▶ [The task]: Give back, word for word, the lines in the listing below from the one holding "Image resolution: width=440, height=2576." down to the one holding "Cookievoorkeuren (161, 1326)", both ends included.

══ Exercise materials

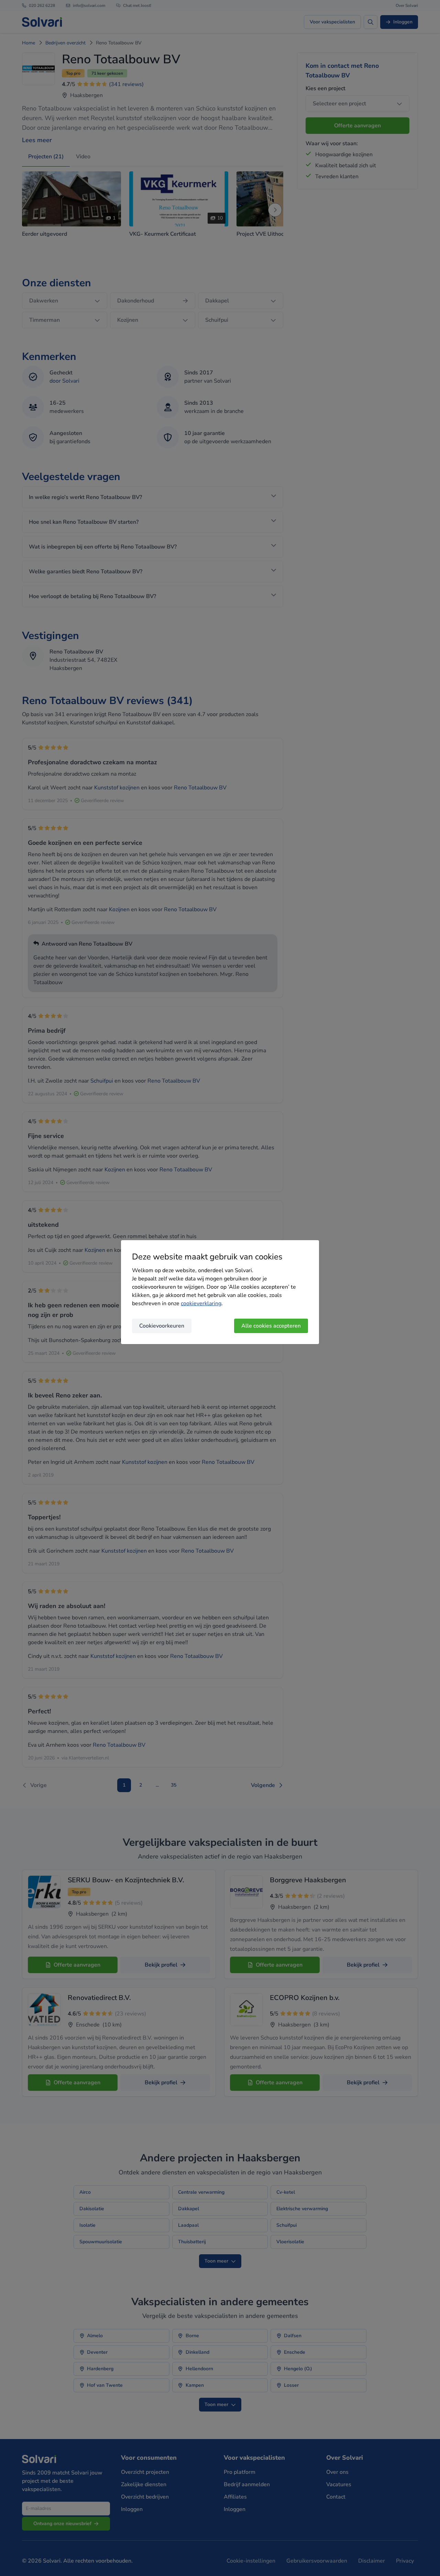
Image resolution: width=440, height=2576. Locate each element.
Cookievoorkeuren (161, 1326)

════
══ Exercise materials

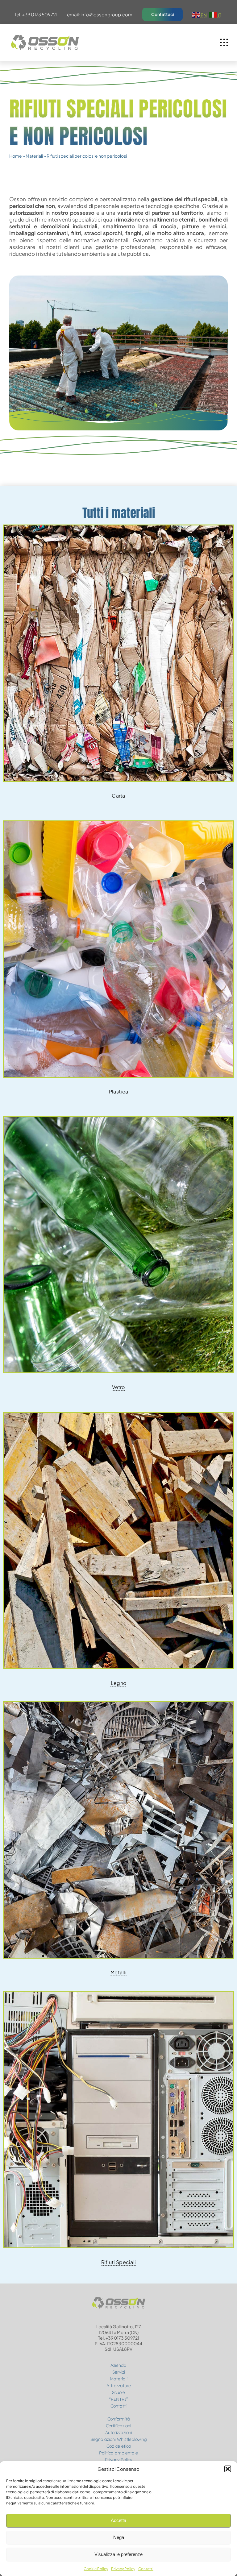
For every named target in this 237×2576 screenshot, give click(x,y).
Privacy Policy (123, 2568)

════
══ Exercise materials

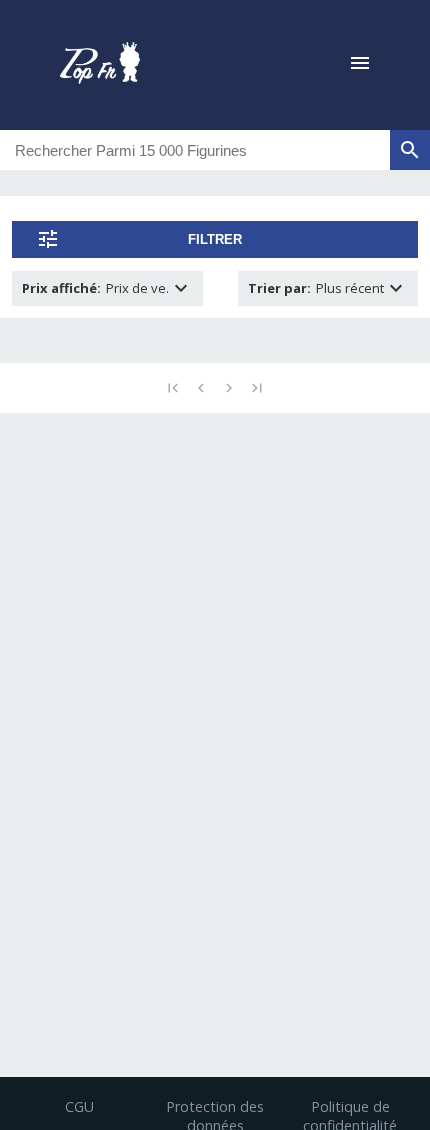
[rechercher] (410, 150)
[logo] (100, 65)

════

▶ [Response box]:
Image resolution: width=440, height=2576. Locate each element.
Cookievoorkeuren (161, 1326)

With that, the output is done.